■ TASK PROMPT
Can you output the entries as a numbered list, beginning at the line that contains "At what coordinates" and stopping after the line that contains "click(690, 659)", with blank lines and pictures left out?

■ RECORDS FOR THE TASK
------------------------------------

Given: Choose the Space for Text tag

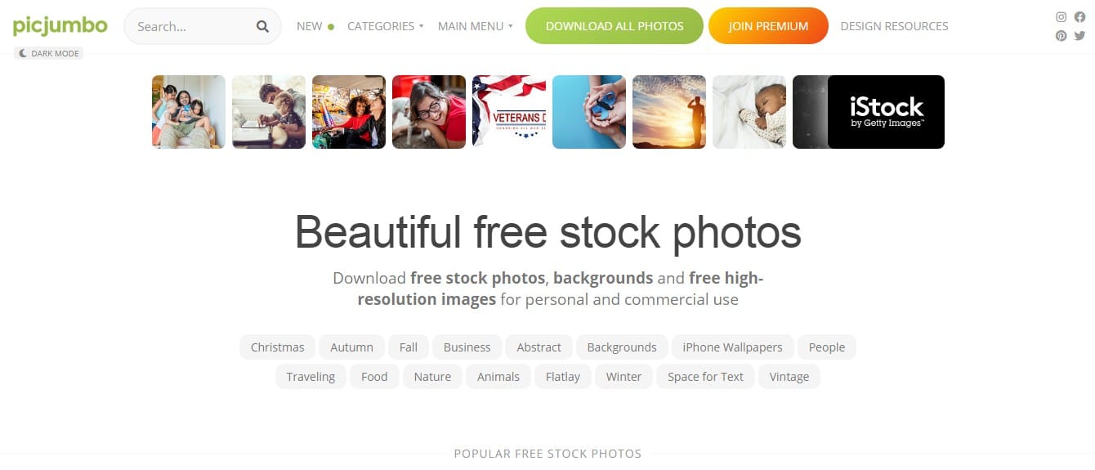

------------------------------------

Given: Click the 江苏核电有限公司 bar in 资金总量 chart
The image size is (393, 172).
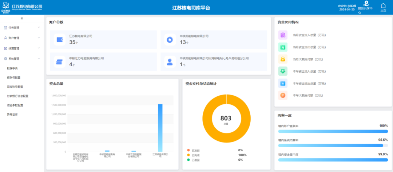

------------------------------------

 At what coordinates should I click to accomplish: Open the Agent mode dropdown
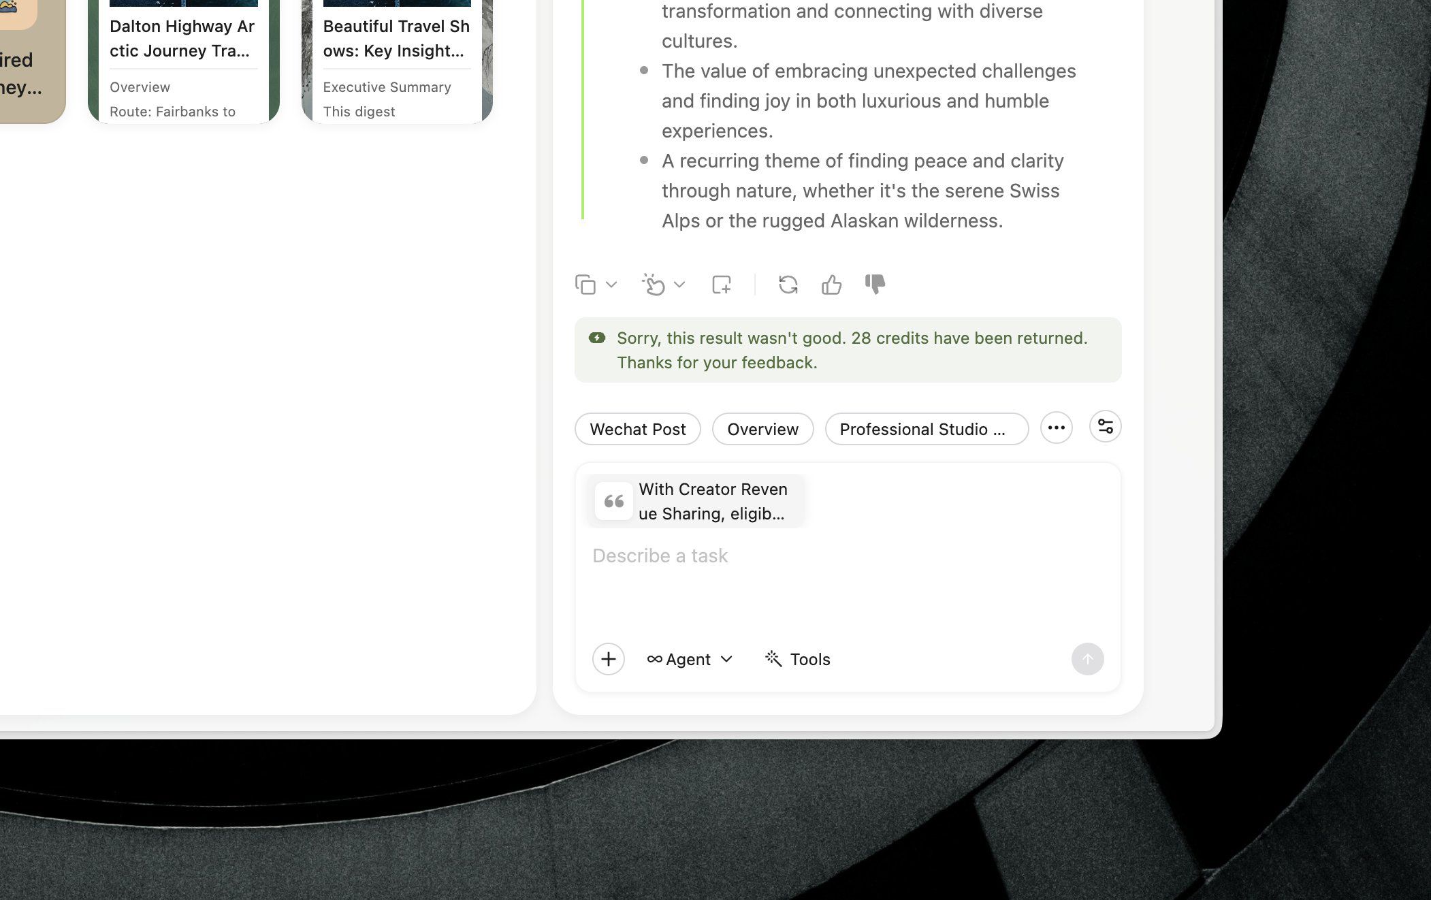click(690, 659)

------------------------------------

■ WRITTEN RESPONSE
1.  At what coordinates should I click to accomplish: Open the Agent mode dropdown
2. click(690, 659)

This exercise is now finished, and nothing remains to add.